Sujet : Re: The integral type 'byte' (was Re: Suggested method for returning a string from a C program?)
De : janis_papanagnou+ng (at) *nospam* hotmail.com (Janis Papanagnou)
Groupes : comp.lang.cDate : 28. Mar 2025, 13:42:42
Autres entêtes
Organisation : A noiseless patient Spider
Message-ID : <vs65g3$2p0ph$1@dont-email.me>
References : 1 2 3 4 5 6 7 8 9 10 11 12 13 14 15 16 17 18 19 20 21 22 23 24 25 26 27 28 29 30
User-Agent : Mozilla/5.0 (X11; Linux x86_64; rv:45.0) Gecko/20100101 Thunderbird/45.8.0
On 28.03.2025 12:32, Michael S wrote:
[...]
Later on, on web, nearly all mentions of NS32K I encountered were in
context of examples of extreme CISC. I.e.
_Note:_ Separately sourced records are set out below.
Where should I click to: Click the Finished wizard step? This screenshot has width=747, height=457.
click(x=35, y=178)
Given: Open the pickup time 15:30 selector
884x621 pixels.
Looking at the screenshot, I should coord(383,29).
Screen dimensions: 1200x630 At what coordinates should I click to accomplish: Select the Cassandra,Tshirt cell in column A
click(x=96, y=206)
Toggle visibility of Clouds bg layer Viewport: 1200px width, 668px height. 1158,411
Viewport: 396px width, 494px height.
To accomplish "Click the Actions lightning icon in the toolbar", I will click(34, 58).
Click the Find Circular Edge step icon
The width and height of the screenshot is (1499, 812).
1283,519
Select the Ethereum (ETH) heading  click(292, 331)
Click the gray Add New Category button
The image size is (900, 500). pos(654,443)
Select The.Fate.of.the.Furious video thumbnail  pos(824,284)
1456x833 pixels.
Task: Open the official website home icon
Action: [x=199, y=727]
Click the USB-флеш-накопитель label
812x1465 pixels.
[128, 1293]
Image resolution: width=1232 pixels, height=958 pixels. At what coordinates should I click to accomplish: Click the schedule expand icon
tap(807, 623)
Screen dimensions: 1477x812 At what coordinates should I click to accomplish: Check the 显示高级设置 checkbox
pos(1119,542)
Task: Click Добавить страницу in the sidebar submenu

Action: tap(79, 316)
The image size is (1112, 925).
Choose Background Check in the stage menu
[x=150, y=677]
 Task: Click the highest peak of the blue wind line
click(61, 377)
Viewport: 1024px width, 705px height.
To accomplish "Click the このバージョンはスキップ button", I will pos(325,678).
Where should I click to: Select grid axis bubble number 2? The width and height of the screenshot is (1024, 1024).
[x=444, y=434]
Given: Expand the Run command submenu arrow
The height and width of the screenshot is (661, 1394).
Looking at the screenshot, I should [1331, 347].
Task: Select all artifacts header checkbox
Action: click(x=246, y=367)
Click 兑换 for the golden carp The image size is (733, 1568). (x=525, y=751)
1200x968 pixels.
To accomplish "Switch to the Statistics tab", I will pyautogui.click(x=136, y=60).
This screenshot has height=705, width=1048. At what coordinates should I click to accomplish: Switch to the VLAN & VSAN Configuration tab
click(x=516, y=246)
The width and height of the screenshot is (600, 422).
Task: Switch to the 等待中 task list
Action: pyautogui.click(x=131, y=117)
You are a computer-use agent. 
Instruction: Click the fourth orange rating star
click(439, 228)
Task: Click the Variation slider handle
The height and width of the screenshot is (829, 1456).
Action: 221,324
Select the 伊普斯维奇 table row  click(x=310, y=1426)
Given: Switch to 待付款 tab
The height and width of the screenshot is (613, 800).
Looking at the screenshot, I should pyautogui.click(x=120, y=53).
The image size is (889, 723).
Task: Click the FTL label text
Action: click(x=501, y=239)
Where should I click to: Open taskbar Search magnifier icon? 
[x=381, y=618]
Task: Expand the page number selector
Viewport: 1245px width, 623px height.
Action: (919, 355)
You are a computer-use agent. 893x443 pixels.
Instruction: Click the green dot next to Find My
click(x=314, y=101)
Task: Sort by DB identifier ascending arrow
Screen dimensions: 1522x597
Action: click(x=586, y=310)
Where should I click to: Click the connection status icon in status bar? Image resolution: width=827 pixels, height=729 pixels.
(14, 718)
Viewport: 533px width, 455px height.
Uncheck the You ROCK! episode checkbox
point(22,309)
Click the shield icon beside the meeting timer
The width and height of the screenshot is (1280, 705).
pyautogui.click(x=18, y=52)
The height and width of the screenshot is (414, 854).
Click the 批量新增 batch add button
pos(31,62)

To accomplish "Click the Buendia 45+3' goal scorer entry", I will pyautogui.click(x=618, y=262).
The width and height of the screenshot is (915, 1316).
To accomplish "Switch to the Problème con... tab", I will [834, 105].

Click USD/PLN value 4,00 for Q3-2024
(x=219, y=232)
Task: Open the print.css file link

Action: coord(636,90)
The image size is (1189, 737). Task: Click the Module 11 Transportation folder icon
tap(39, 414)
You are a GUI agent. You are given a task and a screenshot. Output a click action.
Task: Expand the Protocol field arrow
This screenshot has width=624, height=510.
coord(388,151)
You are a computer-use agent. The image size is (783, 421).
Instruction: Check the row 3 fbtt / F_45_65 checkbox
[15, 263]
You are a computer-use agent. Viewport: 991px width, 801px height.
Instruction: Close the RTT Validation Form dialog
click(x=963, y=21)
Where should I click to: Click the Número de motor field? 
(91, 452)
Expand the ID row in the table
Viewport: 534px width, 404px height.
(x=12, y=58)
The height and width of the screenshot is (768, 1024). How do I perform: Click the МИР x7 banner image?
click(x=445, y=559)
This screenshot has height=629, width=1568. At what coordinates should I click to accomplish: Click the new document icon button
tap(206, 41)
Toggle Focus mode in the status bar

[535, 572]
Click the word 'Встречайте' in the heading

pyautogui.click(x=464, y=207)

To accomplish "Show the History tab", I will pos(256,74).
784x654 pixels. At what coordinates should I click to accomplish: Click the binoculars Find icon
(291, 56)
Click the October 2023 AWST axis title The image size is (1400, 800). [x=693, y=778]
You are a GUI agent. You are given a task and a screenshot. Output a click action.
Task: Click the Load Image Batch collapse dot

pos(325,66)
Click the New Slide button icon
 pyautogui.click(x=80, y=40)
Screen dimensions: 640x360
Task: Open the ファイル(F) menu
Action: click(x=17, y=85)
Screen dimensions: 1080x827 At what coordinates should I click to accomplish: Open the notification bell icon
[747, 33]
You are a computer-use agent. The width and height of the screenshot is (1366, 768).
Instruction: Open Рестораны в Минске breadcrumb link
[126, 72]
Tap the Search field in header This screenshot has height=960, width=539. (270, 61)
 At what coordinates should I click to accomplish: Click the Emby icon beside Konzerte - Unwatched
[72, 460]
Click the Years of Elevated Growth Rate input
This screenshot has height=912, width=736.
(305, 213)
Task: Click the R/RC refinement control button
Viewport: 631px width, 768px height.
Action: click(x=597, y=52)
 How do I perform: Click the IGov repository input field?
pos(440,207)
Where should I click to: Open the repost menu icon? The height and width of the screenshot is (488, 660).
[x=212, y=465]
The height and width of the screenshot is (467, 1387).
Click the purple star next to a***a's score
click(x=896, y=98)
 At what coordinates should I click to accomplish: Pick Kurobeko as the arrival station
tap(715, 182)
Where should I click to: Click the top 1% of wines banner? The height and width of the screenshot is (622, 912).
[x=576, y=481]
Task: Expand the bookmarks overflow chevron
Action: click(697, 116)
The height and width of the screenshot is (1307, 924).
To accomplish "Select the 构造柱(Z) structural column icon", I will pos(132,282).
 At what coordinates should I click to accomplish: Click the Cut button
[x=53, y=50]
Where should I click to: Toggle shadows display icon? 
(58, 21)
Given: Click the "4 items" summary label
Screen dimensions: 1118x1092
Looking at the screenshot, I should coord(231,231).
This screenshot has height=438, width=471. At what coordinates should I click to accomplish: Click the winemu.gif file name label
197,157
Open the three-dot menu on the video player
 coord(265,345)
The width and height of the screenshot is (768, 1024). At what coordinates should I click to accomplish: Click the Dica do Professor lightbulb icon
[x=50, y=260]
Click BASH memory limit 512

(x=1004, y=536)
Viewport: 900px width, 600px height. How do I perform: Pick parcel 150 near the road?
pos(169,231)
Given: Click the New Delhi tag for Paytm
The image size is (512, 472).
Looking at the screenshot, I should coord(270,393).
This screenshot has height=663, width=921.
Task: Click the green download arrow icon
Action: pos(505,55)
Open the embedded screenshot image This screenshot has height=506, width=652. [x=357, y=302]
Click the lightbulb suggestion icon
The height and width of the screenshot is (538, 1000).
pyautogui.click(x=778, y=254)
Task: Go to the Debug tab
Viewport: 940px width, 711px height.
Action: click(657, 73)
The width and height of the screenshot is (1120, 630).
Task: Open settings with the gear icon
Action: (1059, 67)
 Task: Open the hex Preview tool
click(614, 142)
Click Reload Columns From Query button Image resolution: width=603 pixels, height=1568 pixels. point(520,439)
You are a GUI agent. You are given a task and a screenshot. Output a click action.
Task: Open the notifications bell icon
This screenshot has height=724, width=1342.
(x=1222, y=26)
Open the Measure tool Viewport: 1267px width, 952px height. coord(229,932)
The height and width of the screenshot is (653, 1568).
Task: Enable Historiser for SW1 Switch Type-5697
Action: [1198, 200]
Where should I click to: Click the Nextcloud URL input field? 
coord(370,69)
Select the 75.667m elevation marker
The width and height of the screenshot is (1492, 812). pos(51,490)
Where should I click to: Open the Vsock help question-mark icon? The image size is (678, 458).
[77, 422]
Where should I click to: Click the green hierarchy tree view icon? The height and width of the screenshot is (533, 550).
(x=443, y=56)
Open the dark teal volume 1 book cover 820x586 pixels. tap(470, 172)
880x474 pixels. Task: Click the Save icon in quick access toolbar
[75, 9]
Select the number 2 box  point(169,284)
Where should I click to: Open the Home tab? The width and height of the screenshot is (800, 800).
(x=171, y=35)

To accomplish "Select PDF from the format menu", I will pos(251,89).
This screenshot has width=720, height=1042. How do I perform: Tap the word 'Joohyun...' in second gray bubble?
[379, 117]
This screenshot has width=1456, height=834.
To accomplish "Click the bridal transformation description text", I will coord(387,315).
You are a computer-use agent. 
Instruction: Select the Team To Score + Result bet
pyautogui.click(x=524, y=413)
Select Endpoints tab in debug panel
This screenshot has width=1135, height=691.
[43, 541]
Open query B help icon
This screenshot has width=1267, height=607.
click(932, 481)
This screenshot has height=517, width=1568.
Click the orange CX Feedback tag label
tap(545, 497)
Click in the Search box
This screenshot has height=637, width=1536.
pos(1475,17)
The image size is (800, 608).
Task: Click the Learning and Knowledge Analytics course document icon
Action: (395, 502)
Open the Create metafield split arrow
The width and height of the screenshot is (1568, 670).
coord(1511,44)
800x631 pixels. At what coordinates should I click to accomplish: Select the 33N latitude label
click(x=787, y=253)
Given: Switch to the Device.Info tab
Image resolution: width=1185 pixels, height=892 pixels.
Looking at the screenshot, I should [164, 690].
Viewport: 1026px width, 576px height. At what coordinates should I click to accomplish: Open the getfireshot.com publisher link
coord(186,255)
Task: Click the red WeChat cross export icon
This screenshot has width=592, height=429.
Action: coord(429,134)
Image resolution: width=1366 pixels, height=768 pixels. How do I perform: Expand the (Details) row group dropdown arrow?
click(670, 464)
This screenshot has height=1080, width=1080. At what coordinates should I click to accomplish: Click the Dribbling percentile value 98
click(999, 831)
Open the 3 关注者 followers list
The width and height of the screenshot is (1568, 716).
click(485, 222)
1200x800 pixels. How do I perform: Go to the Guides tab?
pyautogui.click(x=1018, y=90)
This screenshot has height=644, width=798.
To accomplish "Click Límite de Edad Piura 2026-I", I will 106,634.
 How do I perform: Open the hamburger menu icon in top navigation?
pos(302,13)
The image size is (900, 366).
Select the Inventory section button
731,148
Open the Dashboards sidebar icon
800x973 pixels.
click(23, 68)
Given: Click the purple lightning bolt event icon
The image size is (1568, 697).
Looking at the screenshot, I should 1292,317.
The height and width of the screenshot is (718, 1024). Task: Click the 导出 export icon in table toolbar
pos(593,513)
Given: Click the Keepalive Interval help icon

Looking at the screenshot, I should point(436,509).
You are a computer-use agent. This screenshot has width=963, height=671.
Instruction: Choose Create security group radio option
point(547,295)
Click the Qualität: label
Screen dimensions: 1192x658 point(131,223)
MUCH CISCier than x86,
significantly CISCier than even such rather heavy CISCs as VAX and
MC68020. Of course, not quite complicated as Intel iAPX 432. So, it
seems, it is remembered, but not in a good way.
To me the NS beast didn't appear to be that "extreme" (rather more
"consistent" or "orthogonal" and the like). Especially if I compare
it to CPUs like the SC 61860 (in an 8 bit pocket calculator) which
back these days supported (on CPU level) even a 'case' construct!
It had been an undocumented CPU command (at least in the available
sources I used) but upon analyzing the OS in ROM I discovered it
being used and inferred its operational semantics from the context.
This is what I'd call "extreme CISC". :-)
But many years passed and I'd suppose things changed a lot recently.